Are Nice Hash a regulated bank or financial company? If not then I don't think a comparison to other regulated banks or institutions is valid comparison.


----------



## Merowig (8 Dec 2017)

Most likely they are not regulated - and that means again that Bitcoins are not like money/ a financial system in itself etc . It is not a valid alternative to a regular bank account/being part of the old fashioned evil and rotten financial system (which ironically offers some protection).

Easy come easy lose.
I wonder how many of the users lost their complete savings with this monopoly money.


----------



## fpalb (8 Dec 2017)

Merowig said:


> Most likely they are not regulated - and that means again that Bitcoins are not like money/ a financial system in itself etc . It is not a valid alternative to a regular bank account/being part of the old fashioned evil and rotten financial system (which ironically offers some protection).
> 
> Easy come easy lose.
> I wonder how many of the users lost their complete savings with this monopoly money.

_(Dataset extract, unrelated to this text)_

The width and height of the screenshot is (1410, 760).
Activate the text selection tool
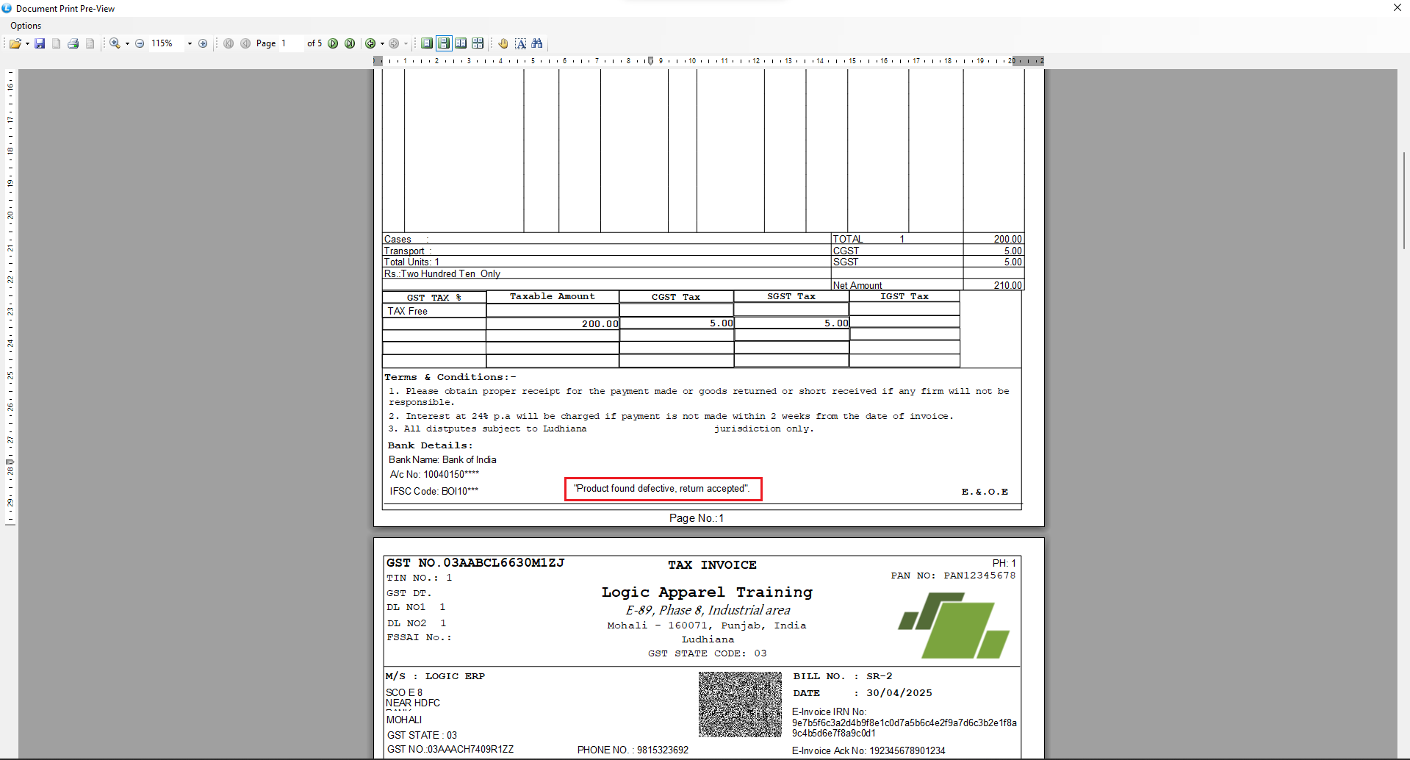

woah hang on, you're equating Nice Hash which are a company, with bitcoin itself.  Nice Hash weren't a bank, nobody should have had their complete savings there.

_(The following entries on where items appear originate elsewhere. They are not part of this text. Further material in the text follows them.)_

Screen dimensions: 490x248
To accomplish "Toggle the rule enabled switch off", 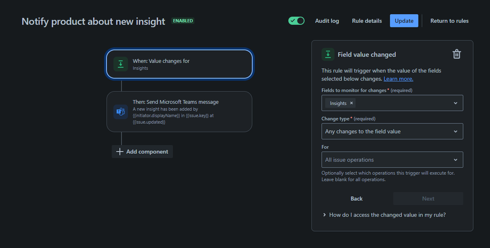I will pos(296,21).
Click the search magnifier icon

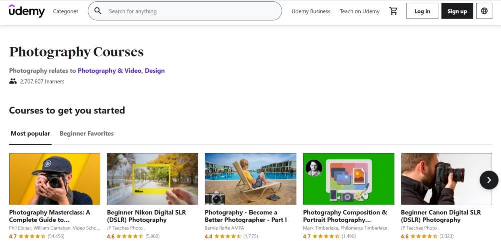click(98, 11)
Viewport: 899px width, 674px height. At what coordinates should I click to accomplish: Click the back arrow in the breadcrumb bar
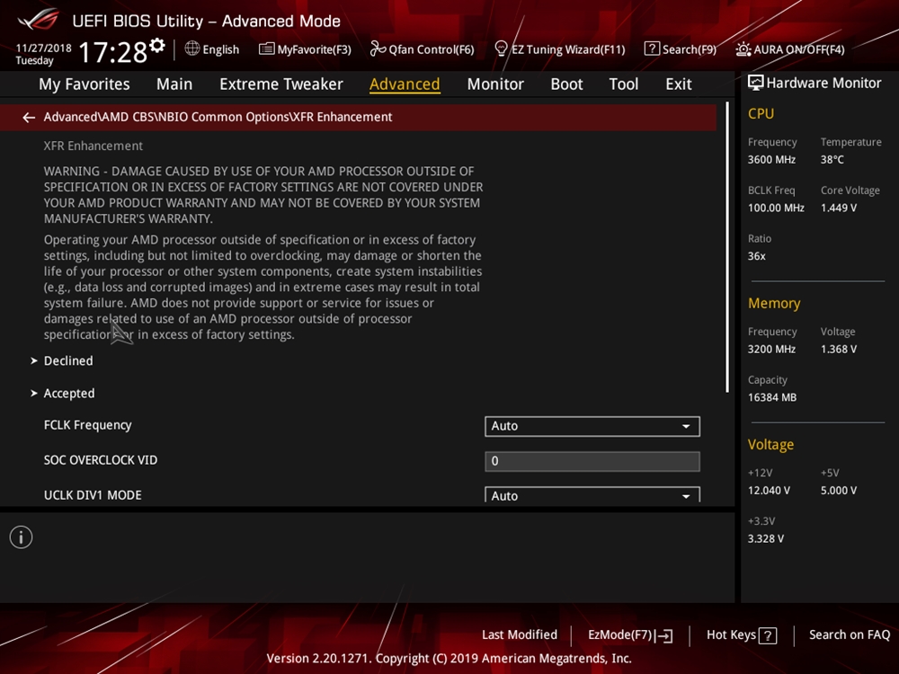pyautogui.click(x=29, y=118)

Giving unregulated companies your bitcoins is something bitcoin won't prevent you from doing, just as the euro won't prevent you from giving a 50euro note to a conman on the street. The freedom of cash (whether fiat or cryptocurrency) involves personal responsibility about who you choose to give that cash to.

Just as you have physical control of your wallet of euros, I have physical control over my wallet of bitcoins.


----------



## TheBigShort (8 Dec 2017)

Merowig said:


> If 70 Euro is stolen from my Bank account or from my Credit Card I would get it back from the bank in most cases
> 
> I have physical control over my wallet - but you don't have physical control over your online Bitcoin wallet.
> 
> So you have to compare it to your bank account/Credit Card - not to a physical wallet.



You may have physical control over your wallet, but I doubt if it's not possible that someone can steal cash from it. Have you heard of pick pockets, or muggers? If €70 cash is stolen from your wallet, who will reimburse you?


----------



## ant dee (8 Dec 2017)

Duke of Marmalade said:


> The BTC could have been added without any of this effort


See, if the BTC is added without effort, it can be removed without effort, thus losing the immutable properties, making the network insecure.
So all this crude brute force work that is done, is securing your transactions, because for someone to reverse them he would have to do the cumulative work that the network is doing and surpass it.
Proof of work is important for the network.


----------



## ant dee (8 Dec 2017)

ant dee said:


> See, if the BTC is added without effort, it can be removed without effort, thus losing the immutable properties, making the network insecure.
> So all this crude brute force work that is done, is securing your transactions, because for someone to reverse them he would have to do the cumulative work that the network is doing and surpass it.
> Proof of work is important for the network.


Err this reply doesn't make sense here, proof of work doesn't secure you from getting your bitcoins, which you deposited to a custodial service, hacked.
It secures the network from an attacker re-organising the transactions and stealing funds that way.


----------



## john luc (9 Dec 2017)

can the stolen bitcoins not be traced through the blockchain


----------



## Merowig (9 Dec 2017)

ant dee said:


> See, if the BTC is added without effort, it can be removed without effort, thus losing the immutable properties, making the network insecure.
> So all this crude brute force work that is done, is securing your transactions, because for someone to reverse them he would have to do the cumulative work that the network is doing and surpass it.
> Proof of work is important for the network.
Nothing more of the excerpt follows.